Court Opinion

ID: 5657868
Source: CourtListenerOpinion
Date Created: 2022-01-12 00:11:08.352101+00
Date Added: 2024-06-11T08:38:53.068695
License: Public Domain

MUSSELL, J.
This action to recover damages for malicious attachment was filed by plaintiff in the county of Imperial on January 8, 1957. On February 1, 1957, the defendants, New York Hanseatic Corporation, Carnegie Chemical Manufacturing Corporation, and Irwin Cornell each filed a motion for change of venue of the action from the county of Imperial to the county of Los Angeles. These motions were based upon the ground that the county of Imperial was not the proper county for the trial of the action in that said defendants and each of them were at the time of the commencement of the action and ever since have been residents of the county of Los Angeles. The motions on behalf of the defendant corporations were also made upon the grounds that at the time of the commencement of the action said corporations maintained offices and had their principal places of business and principal offices within the State of California, in the county of Los Angeles, and that neither of said corporations maintained any business or office in the county of Imperial. Affidavits of merits were filed in support of the motions for change of venue and concurrently with the filing of these motions, each of the moving defendants filed individual demurrers, accompanied by memorandums of points and authorities. The hearing on the motion for change of venue was set by the court for February 15, 1957, and on February 14, 1957, plaintiff filed a dismissal of the action, without prejudice, against the individual defendant, Irwin Cornell. The motions of defendant corporations for change of venue were *464denied by the court and they appeal from the order denying their motions.
Article XII, section 16, of the California Constitution provides that “A corporation or association may be sued in the county where the contract is made or is to be performed, or where the obligation or liability arises, or the breach occurs; or in the county where the principal place of business of such corporation is situated, subject to the power of the court to change the place of trial as in other cases.” This provision applies to torts as well as to matters of contract. (Ray Wong v. Earle C. Anthony, Inc., 199 Cal. 15, 17 [247 P. 894].)
In Liera v. Los Angeles Finance Co., 99 Cal.App.2d 254 [221 P.2d 737], plaintiff filed an action in Imperial County against two Los Angeles corporations for damages for wrongful attachment of plaintiff’s wages. Defendant corporations moved for change of venue. The motion was denied by the trial court and its order was affirmed on appeal. This court there held that the defendant corporations could be sued in Imperial County by reason of the fact that the obligation or liability arose in that county and that in considering an appeal from an order denying motion for change of place of trial, for the purposes of the motion, the allegations of the complaint must be taken as true.
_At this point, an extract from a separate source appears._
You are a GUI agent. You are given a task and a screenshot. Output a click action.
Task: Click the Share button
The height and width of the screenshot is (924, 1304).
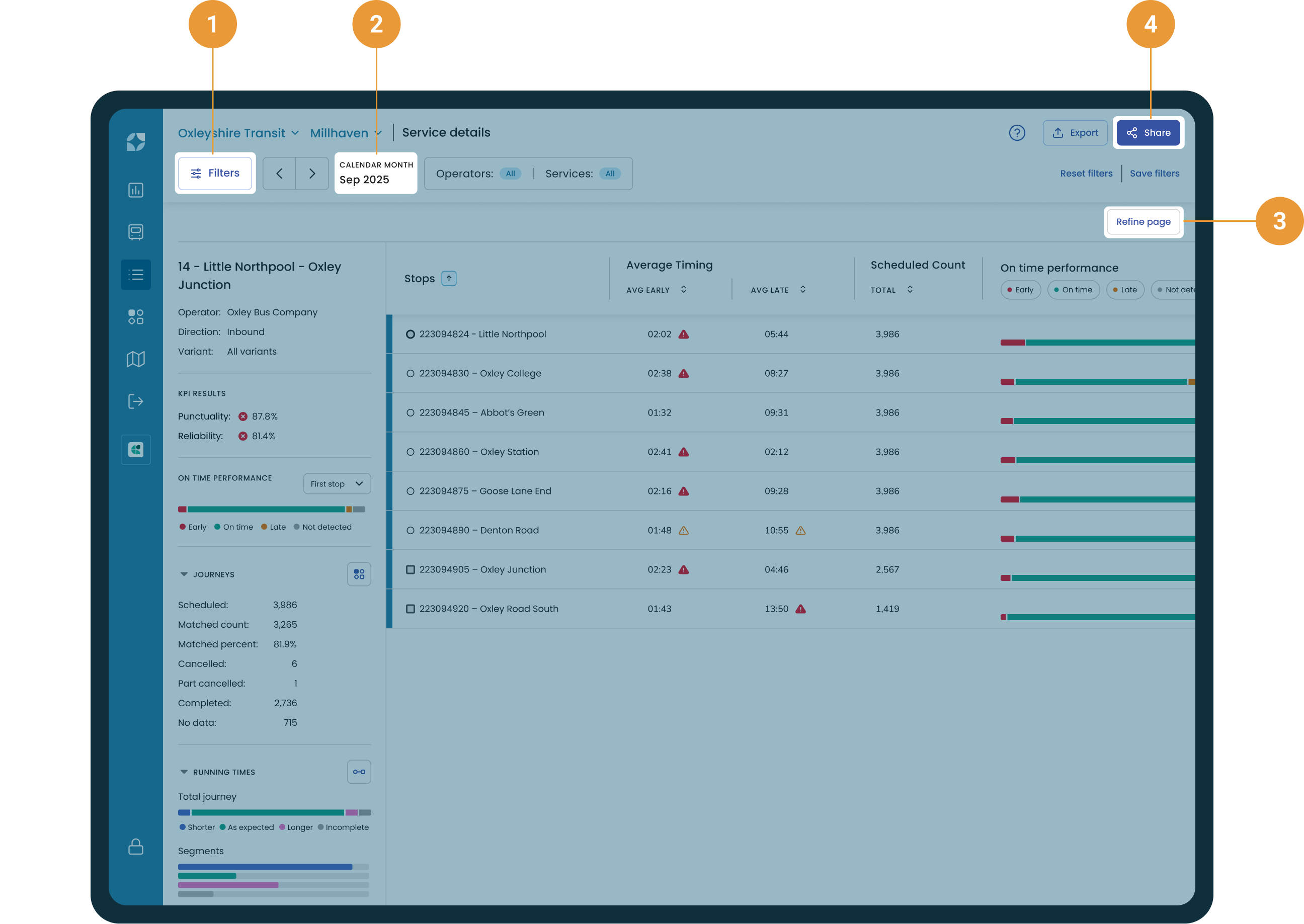pyautogui.click(x=1148, y=133)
The complaint herein contains allegations that the attachment was levied upon real and personal property of the plaintiff situated in Imperial County. We conclude that although defendants instituted the action in which the return of attachment was issued in Los Angeles County, the levy on the attachment on the property of plaintiff in Imperial County created a liability in that county within the meaning of the cited constitutional provision.
Appellants’ contention that the plaintiff failed to sustain the necessary burden of proof to defeat the motions for change of venue is without merit. The allegations of plaintiff’s complaint must be taken as true. In Pacific Bal Industries v. Northern Timber, Inc., 118 Cal.App.2d 815 [259 P.2d 465], it was held that upon a motion for change of venue by a defendant corporation, the burden rests upon the defendant corporation and not on the plaintiff to show that the action has not been brought in a county authorized by section 16 of article XII of the state Constitution, and that section 16 is permissive and does not prevent a plaintiff from suing in any county in the state. The court also concluded *465that the appellant corporations were not entitled, in their own right, to a change of venue and that they could not avail themselves of the individual defendants’ rights in this regard. (Citing Strassburger v. Santa Fe L. I. Co., 54 Cal.App. 7 [200 P. 1065]; Walker v. Wells Fargo Bank & U. T. Co., 24 Cal.App.2d 220, 223 [74 P.2d 849].)
We are not here concerned with the right of the individual defendant (Irwin Cornell) to change the place of trial as the action was dismissed as to him before the hearing on the motion for change of venue. This dismissal by plaintiff was made under the provisions of section 581, subd. 1, of the Code of Civil Procedure and therefore required no court action. The action was then pending as to the two defendant corporations and their rights to a change of venue were governed by the cited constitutional provision.
The order denying change of venue is affirmed.
Barnard, P. J., concurred.
A petition for a rehearing was denied September 17, 1957, and appellants’ petition for a hearing by the Supreme Court was denied October 23, 1957.